Table 1 Socio-demographic distribution among patients with eczema
Characteristics Number Percentages
Age distribution (years)
≤10 4 20.0
11-20 3 15.0
21-30 5 25.0
31-40 3 15.0
41-50 4 20.0
>50 1 5.0
Male 6 30.0
Female 14 70.0
Student 7 35.0
Housewife 6 30.0
Healthcare worker 4 20.0
Mason 2 10.0
Other 1 5.0
Total 20 100.0
Figure 1 Patient A - at baseline before phototherapy.

Figure 2 Patient A - significant improvement seen after 12 weeks of NBUVB phototherapy.

Figure 3 Patient B - at baseline before phototherapy.

Figure 4 Patient B - significant improvement seen after 12 weeks of NBUVB phototherapy.

Table 2 Comparison of clinical scores of various clinical signs among patients with foot eczema at baseline and at 12th week of phototherapy (n=20)
Characteristics Median scores IQR Mean negative ranks Mean positive ranks Z value p value
Baseline 2.5 (2,3) 10.0 0 3.919 <0.001
12th week 1 (1,1)        
Baseline 2 (0.75,2.0) 8.5 0 3.704 <0.001
12th week 0 (0,0)        
Baseline 2.5 (2,3) 10.5 0 3.999 <0.001
12th week 0 (0,0)        
Baseline 1 (0,1) 6.0 0 3.127 <0.001
12th week 0 (0,0)        
Baseline 2 (0.75,2) 8 0 3.542 <0.001
12th week 0.5 (0,1)        


Since the late 1980s, narrowband ultraviolet B (NBUVB, wavelengths 311±2 nm) has been recognised as an alternative treatment to either broadband UVB (BBUVB) or psoralen plus UVA (PUVA).11,12 NBUVB phototherapy has been shown to be equally or more effective than BBUVB or PUVA therapies in eczematous conditions like atopic eczema.13 In a study by Sezer and Etikan on hand eczema, significant improvement in clinical scores was seen following NBUVB treatment.14 The initial treatment for foot eczema, is to avoid any triggers and liberal use of moisturisers.
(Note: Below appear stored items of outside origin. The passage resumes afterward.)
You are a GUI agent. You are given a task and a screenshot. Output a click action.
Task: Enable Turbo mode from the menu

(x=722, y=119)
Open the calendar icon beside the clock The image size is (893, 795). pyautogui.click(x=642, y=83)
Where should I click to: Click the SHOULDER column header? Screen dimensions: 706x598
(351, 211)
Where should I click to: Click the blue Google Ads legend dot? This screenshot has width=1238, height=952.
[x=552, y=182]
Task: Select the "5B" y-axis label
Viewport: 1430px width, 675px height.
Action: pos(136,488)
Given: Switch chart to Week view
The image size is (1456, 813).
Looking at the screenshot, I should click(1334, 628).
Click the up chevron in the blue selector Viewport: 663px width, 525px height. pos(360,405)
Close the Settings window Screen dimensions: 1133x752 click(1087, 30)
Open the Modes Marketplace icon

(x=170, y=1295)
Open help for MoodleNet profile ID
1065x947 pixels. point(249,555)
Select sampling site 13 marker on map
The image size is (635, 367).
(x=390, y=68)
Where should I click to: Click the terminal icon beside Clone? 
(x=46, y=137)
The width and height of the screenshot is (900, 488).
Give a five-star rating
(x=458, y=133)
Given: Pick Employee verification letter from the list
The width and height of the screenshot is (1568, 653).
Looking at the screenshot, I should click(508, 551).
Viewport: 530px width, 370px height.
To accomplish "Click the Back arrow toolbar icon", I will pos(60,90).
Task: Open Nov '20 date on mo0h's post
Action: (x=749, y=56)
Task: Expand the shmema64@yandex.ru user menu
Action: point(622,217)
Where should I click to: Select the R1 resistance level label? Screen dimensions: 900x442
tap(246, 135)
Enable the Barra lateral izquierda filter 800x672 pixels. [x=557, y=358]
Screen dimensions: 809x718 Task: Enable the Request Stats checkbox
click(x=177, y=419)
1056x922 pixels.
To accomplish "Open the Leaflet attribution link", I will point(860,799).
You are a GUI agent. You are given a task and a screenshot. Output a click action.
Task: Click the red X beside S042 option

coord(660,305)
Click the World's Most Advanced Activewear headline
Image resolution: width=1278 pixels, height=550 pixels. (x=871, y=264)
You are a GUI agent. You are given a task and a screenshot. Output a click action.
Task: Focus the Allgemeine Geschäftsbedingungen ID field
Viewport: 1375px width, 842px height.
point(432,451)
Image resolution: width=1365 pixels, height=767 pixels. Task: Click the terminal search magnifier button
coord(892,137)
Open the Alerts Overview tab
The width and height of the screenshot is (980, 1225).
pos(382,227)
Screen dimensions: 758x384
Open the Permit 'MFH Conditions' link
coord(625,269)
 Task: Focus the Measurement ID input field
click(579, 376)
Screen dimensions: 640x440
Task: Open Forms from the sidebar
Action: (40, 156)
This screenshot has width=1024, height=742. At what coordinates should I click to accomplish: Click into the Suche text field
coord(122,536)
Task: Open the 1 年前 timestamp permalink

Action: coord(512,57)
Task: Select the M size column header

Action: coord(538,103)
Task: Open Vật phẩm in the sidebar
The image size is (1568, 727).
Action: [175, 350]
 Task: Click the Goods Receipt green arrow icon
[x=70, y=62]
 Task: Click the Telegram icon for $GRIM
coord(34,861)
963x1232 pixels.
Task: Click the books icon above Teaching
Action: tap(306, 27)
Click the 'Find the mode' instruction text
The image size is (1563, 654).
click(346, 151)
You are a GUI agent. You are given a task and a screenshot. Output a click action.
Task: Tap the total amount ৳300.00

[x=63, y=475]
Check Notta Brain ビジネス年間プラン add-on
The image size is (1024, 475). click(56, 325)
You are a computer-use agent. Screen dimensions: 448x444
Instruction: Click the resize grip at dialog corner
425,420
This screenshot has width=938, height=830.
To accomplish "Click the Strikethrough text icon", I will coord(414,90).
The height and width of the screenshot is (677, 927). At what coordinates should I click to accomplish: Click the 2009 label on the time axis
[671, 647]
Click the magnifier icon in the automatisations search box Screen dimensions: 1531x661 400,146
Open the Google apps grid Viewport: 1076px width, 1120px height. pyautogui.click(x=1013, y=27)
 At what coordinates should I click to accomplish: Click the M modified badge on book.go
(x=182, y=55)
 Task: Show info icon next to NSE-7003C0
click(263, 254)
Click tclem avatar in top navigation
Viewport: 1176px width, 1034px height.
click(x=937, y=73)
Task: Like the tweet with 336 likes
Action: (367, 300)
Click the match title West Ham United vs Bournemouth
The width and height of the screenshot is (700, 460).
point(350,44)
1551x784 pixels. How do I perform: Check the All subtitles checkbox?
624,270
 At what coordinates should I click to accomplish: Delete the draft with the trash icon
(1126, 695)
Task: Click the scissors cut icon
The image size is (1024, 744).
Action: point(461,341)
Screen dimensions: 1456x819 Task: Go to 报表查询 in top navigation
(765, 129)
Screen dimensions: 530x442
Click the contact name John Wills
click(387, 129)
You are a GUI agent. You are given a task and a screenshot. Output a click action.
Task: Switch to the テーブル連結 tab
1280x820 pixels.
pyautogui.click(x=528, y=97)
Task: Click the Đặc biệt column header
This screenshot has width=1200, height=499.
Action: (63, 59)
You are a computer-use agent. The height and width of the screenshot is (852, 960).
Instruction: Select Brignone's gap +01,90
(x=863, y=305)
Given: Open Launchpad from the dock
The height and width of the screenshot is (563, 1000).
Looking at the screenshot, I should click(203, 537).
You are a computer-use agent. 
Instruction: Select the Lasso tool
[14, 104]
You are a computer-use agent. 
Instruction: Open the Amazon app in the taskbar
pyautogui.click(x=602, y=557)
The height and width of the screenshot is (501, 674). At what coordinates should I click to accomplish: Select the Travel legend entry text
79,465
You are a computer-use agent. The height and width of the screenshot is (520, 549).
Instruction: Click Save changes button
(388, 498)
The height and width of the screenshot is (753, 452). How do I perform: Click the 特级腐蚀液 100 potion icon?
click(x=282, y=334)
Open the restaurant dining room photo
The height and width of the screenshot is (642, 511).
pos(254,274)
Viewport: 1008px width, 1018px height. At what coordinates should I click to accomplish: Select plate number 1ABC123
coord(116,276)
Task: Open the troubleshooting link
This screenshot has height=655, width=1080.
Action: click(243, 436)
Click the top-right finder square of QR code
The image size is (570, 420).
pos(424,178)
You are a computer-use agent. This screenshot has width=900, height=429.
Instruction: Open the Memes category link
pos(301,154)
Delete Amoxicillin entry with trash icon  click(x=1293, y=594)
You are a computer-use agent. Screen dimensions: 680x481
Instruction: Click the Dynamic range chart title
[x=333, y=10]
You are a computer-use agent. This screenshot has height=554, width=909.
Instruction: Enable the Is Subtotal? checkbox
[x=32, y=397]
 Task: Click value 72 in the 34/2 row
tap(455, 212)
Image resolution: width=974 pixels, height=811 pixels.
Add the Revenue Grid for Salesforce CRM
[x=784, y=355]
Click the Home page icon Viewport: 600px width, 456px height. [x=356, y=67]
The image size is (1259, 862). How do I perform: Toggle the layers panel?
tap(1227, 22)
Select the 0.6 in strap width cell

If problem persists, potent topical steroids can be prescribed. These measures often provide symptomatic relief, but if symptoms persist, light-based (UV) therapy or tablets can be considered. PUVA is one of the traditional therapy and has been used for 30 years. However, it is time consuming. Moreover, there are some concerns that excessive PUVA exposure could increase the risk of skin cancers, and thus multiple prolonged courses of treatment should not be used. A pilot study by Brass et al showed that NBUVB is a safe and effective method for treatment of hand eczema.15 Our study showed that foot eczema had a significant response to NBUVB therapy. All clinical scores for erythema, pruritus, desquamation, induration, and fissuring showed significant improvement after 12 weeks of phototherapy. No serious adverse effects were observed, except for mild dryness in two patients.


This study showed that NBUVB phototherapy is an effective and safe therapy for foot eczema. It can be considered as first line treatment for patients with foot eczema refractory to topical therapy.